Panoramic view of the Fountain Green Fish Hatchery

Fish raceways at the Fountain Green Fish Hatchery

The Fountain Green Fish Hatchery is a hidden gem within the hatchery world. We're located in a small town with beautiful mountain views, yet we are only a scenic 35-minute drive to Utah County and city life. And there are several features specific to the Fountain Green operation that make it unique among the state's fish hatcheries.

We are primarily a coldwater fish hatchery — producing rainbow, cutthroat and tiger trout — but we also have a warmwater fish program and Utah's only fish- and egg-isolation facilities.

The scope of our work at the hatchery is fun, interesting, challenging and encompasses a vast variety of duties that change through the seasons.

Growing tiger muskie from start to finish

At the Fountain Green hatchery, we are able to raise and grow warmwater fish species, and one of our biggest projects each year is the tiger muskie spawn.
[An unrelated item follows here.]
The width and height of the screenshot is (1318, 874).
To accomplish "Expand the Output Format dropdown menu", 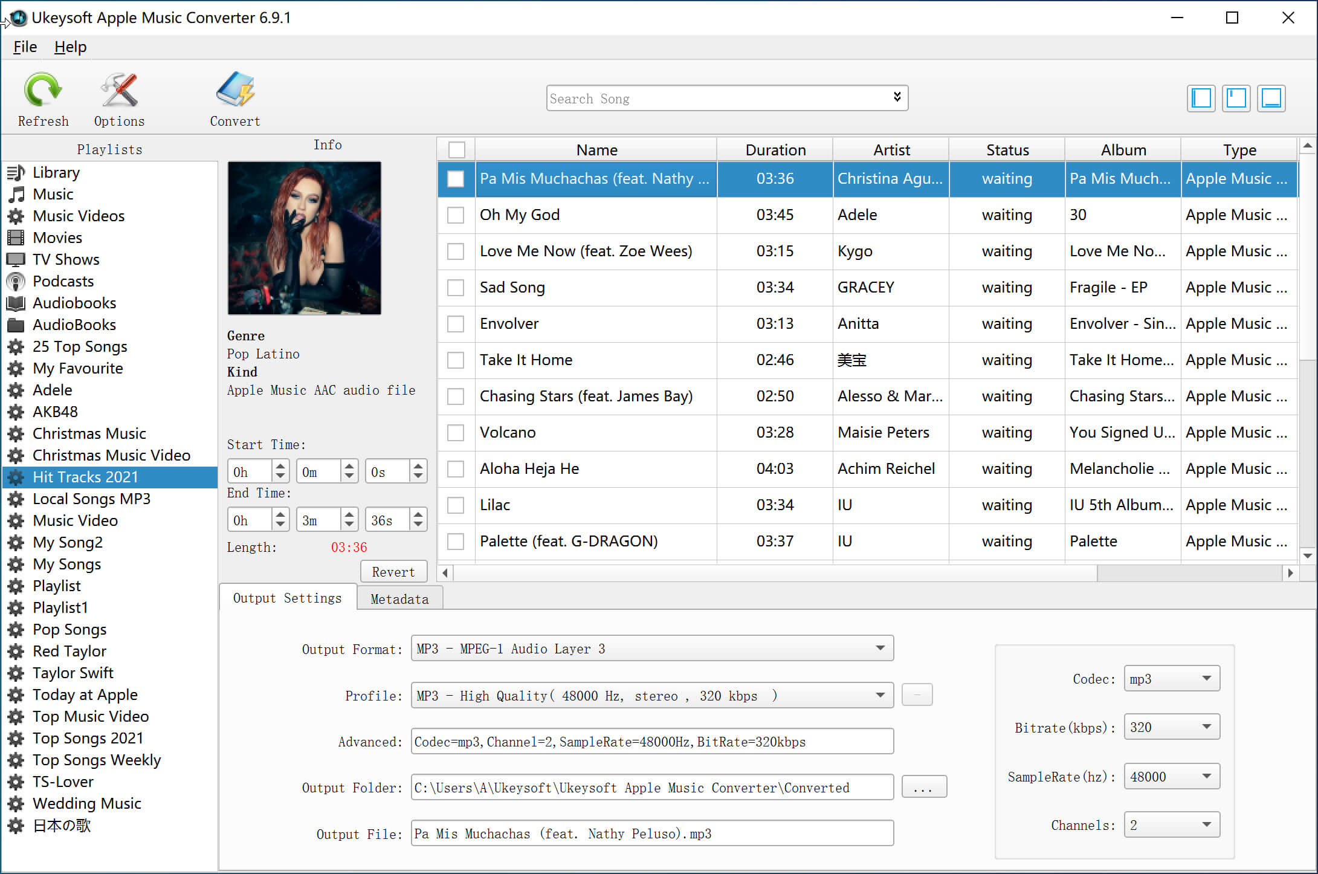I will coord(877,649).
From early March through the beginning of May, our staff assists in capturing northern pike from a few reservoirs in Utah and spawning them for eggs. We also go to the Lee Kay hatchery to spawn captive pike and true muskellunge to create the tiger muskie hybrid.

After we complete the entire spawning process, we take the fertilized eggs to the Fountain Green facility, where they eventually hatch. Our staff then grow the tiger muskie until they are big enough to stock in several Utah waterbodies.
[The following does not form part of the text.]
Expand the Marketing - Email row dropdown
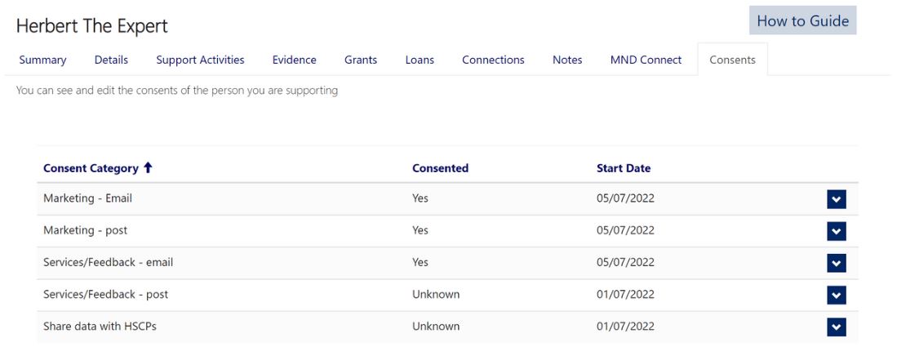This screenshot has height=356, width=897. pyautogui.click(x=836, y=199)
A blue water tank of growing catfish

Catfish growing in a warmwater tank.

Fountain Green is the only hatchery in the state that currently hatches and grows tiger muskie, although we sometimes send small Fountain Green tiger muskie to other hatcheries to grow and stock. In addition to tiger muskie, our warmwater facility grows catfish and has also grown bass in past years.
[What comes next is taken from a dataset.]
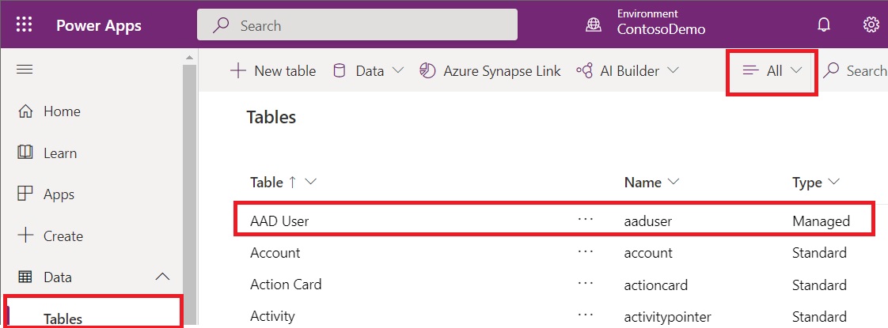Image resolution: width=888 pixels, height=328 pixels.
Task: Collapse the Data section chevron
Action: tap(162, 277)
Spawning fish at the hatchery and in the wild

Another unique thing about the Fountain Green hatchery is that we participate in up to six different spawning events each year around the state.

In addition to working with the Lee Kay hatchery, we work closely with the Mantua and Egan hatcheries, which are also two of the DWR's brood facilities. We assist those hatcheries in spawning multiple trout species. For wild spawns — such as walleye, kokanee salmon and some northern pike — we collect eggs and milt (sperm) from fish right at the source: lakeside. At Willard Bay, we collect and spawn walleye, and we also grow kokanee salmon from eggs and milt gathered during the Strawberry Reservoir kokanee spawn.

All of these opportunities are different from each other and provide a unique learning experience. With each spawn, we learn more about various fish species and the processes needed to hatch, grow and release healthy fish.

Imagine a fish motel

The Fountain Green egg isolation station, showing a shed with individual rooms

The Fountain Green egg isolation station.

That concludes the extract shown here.